August 26, 2006
This weeks’ Business Week searches for the causes of Dell’s recent market decline:
“… its predicament may be intractable. Dell remained slavishly loyal to its core idea of ultra-efficient supply-chain management and direct sales to consumers, even as rivals have stepped up their game and markets have shifted to take away some of Dell's key advantages. Instead of adapting, critics say, Dell cut costs in ways that compromised customer service and, possibly, product quality.”
A Dell competitor is quoted saying:
"They're a one-trick pony. It was a great trick for over 10 years, but the rest of us have figured it out and Dell hasn't plowed any of its profits into creating a new trick."
Bigger Isn't Always Better describes how size and success conspire to do in many companies that reach the top spot in their industries. In Dell’ case, the same operational focus that made it so formidable when it was at the top of its game is getting in the way of finding its next big thing. Instead of cultivating imagination, the stock-in-trade of every successful grower, Dell seems addicted to the fixer’s strategy of ever improving execution.
Former Dell managers say that ideas that break from the "Direct from Dell" business model are discouraged. When your market has changed, doing more of the same with greater intensity usually digs you deeper into the hole you don’t want to be in.
August 22, 2006
"Now consider this from Simone de Beauvoir: 'Life is occupied in both perpetuating itself and in surpassing itself. If all it does is maintain itself, then living is only not dying.' I scrounged this marvelous [Marvelous = Abets my Life's Argument] quote from a marvelous book I picked up in the airport in Bangkok. It's Robert Tomasko's BIGGER Isn't Always Better."

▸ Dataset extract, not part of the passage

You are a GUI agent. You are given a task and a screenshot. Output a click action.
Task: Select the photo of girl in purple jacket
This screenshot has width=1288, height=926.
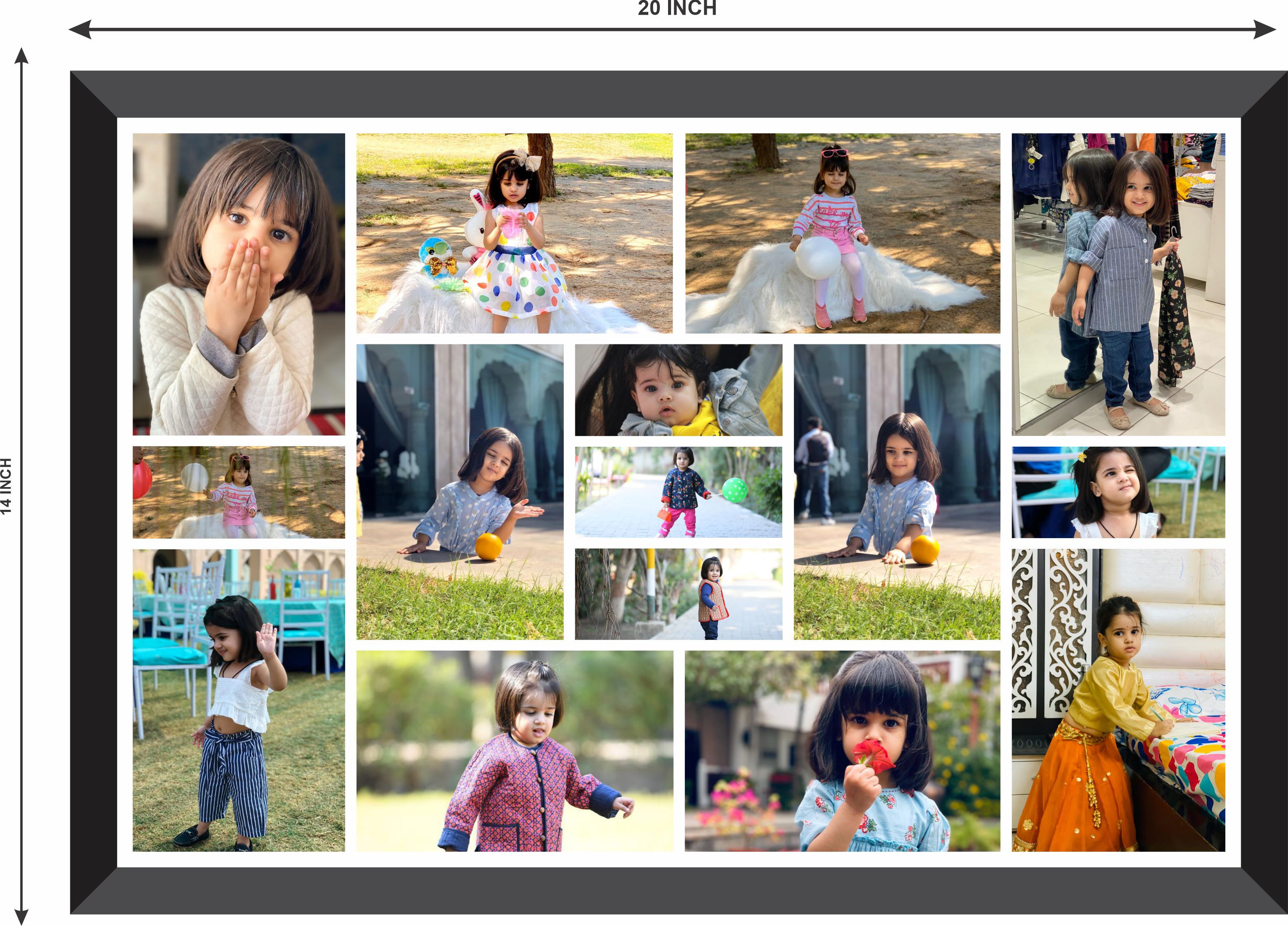pos(514,750)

"Tomasko makes a reasoned, data-rich argument that echos Simone Beauvoir. He does not, for instance, dismiss big mergers out of hand, but provides a strict definition of the few that work. This wee saving remnant uses the merger to help the enterprise perhaps "explode in a new frenzy of value creation," to paraphrase Nordström and Ridderstråle. (Immelt's unabashed aim at GE.) Tomasko, however, devotes the lion's share of the book to strategies and tactics for keeping energy and excitement going and growing in a corporation—this rarely or never encompasses growth-for-growth's sake or bigger-ness for bigger's sake. (Think Bo Burlingham's Small Giants, much praised in this Blog.) Typical chapter titles are: 'Growth Is About Moving Forward' and 'Are You a Fixer or a Grower?' "
I feel especially honored by Tom’s comments. He is a pioneer business-consultant-turned-business-book-writer who paved the way for many consultants (me included) to try our hands at reaching audiences beyond those who commissioned our reports and watched our powerpoints. His incredible success with In Search of Excellence convinced many book editors (including mine) to give us rookie writers a crack at getting published.
Read his entire blog entry. He makes some great points about the futility and foolishness of building something to last. Knowing when to let go and how to share the wealth are much worthier tasks.